Here is the code for my inference function:

    def predict(self, image):
        """
        Predicts the segmentation mask for the given image. It can handle 2D images or a stack of 2D images.

        Args:
            image (numpy.ndarray): The input image or image stack.

        Returns:
            numpy.ndarray: The segmentation mask or stack of segmentation masks.
        """
        
        image = normalize_percentile(image)

        # Check if the image is a stack
        if len(image.shape) == 3:
            # Store the original image size and number of slices
            original_size = image.shape[1:]
            num_slices = image.shape[0]

            img_tensor = torch.from_numpy(image).unsqueeze(1).to(self.device)  # Shape: [Batch, Channels, H, W]
            if self.half_precision:
                img_tensor = img_tensor.half()  # Convert input to half-precision

            inferer = SlidingWindowInferer(roi_size=self.patch_size, sw_batch_size=1, overlap=self.overlap_ratio)

            with torch.no_grad():
                output_mask = inferer(img_tensor, self.model)

            output_mask = output_mask.squeeze(0).cpu().numpy() 

        else:
            img_tensor = torch.from_numpy(image).unsqueeze(0).unsqueeze(0).to(self.device)
            if self.half_precision:
                img_tensor = img_tensor.half()
            inferer = SlidingWindowInferer(roi_size=self.patch_size, sw_batch_size=350, overlap=self.overlap_ratio)

            with torch.no_grad():
                output_mask = inferer(img_tensor, self.model)

            output_mask = output_mask.squeeze(0).squeeze(0).cpu().numpy()

            # Free up tensors
            del img_tensor, image  
            gc.collect() 
            empty_gpu_cache(self.device)

        return output_mask

At the moment, it takes ~4s per image, which is ~3min per stack (42 images). Also, during training, where I don’t need to stitch back the images, I see that I can get ~0.5s per image, so maybe my bottle neck is on the image stiching. I tried writing my own function for it, but it was slower. Then, I tried to write a stitching combined with torch compile, but degraded the quality of the image for some reason and was not much faster… Therefore, I moved to SlidingWindowInferer from the monai library.

Please, let me know your advice. Every little step helps!

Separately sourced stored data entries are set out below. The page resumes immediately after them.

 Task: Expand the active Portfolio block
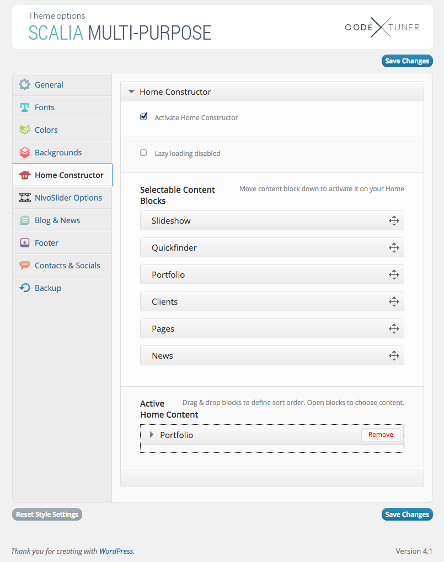152,435
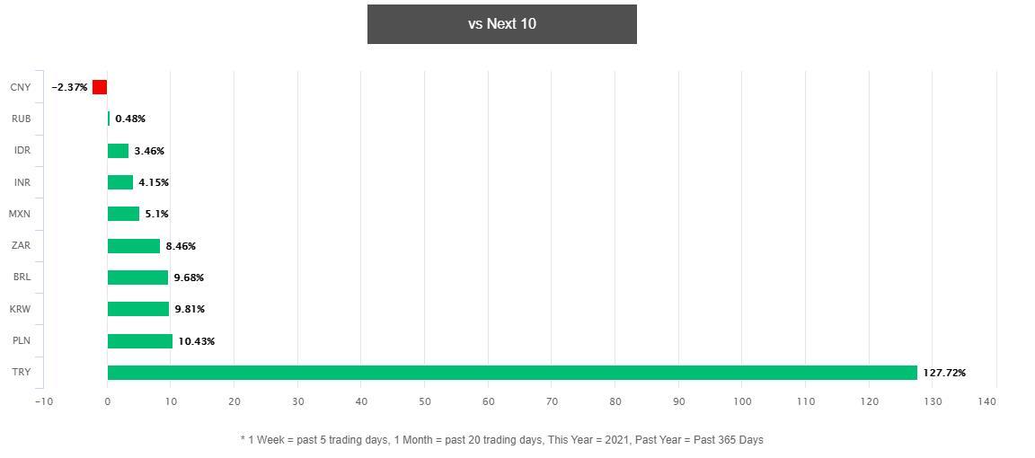The width and height of the screenshot is (1035, 458).
Task: Click the red CNY negative bar
Action: pyautogui.click(x=100, y=87)
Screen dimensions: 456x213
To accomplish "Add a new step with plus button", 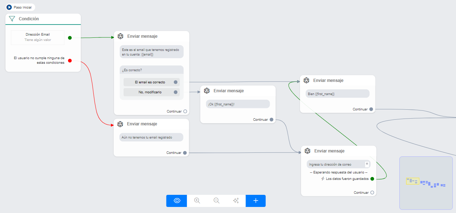I will [255, 201].
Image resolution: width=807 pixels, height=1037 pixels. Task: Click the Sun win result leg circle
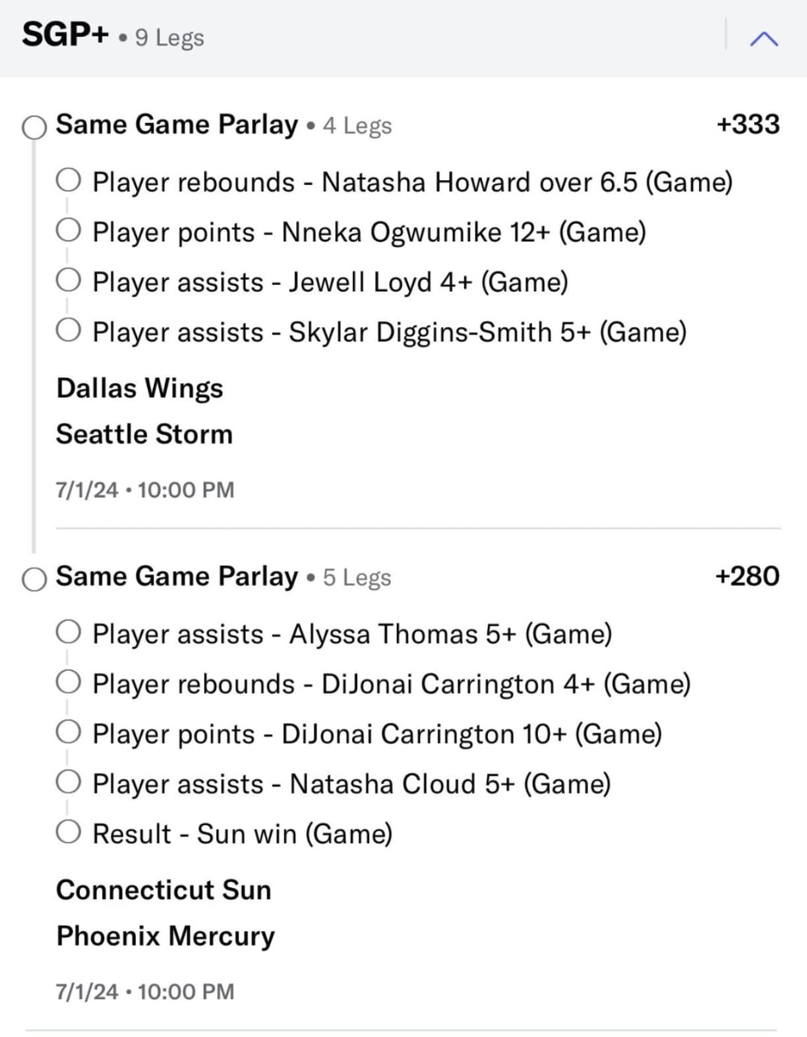click(x=69, y=831)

Did you already profile your code with e.g Nsight Systems to narrow down the actual bottlenecks?
If so, were you able to isolate the code parts slowing down the execution?

Hi @ptrblck, I did all the benchmarking with the time module, not very familiar with the Nsight System. The issue is at the moment, I am micro-testing the model on my local computer, an M2 MacBook, but inference will be done on a server with an RTX 3090, a TITANX or an Intel Xeon Platinium, so it is a bit difficult to extrapolate. Thus, many of the variables are still open. I was just wondering if there were any blunders on my code that I could be missing.

Generally, it’s not a good idea to move the tensors back to the CPU as this will synchronize your code:

output_mask = output_mask.squeeze(0).cpu().numpy() 

I don’t know how output_mask is used and if the numpy array is strictly needed, but if possible keep the data on the GPU as long as possible.
Besides that you might want to check our performance guide.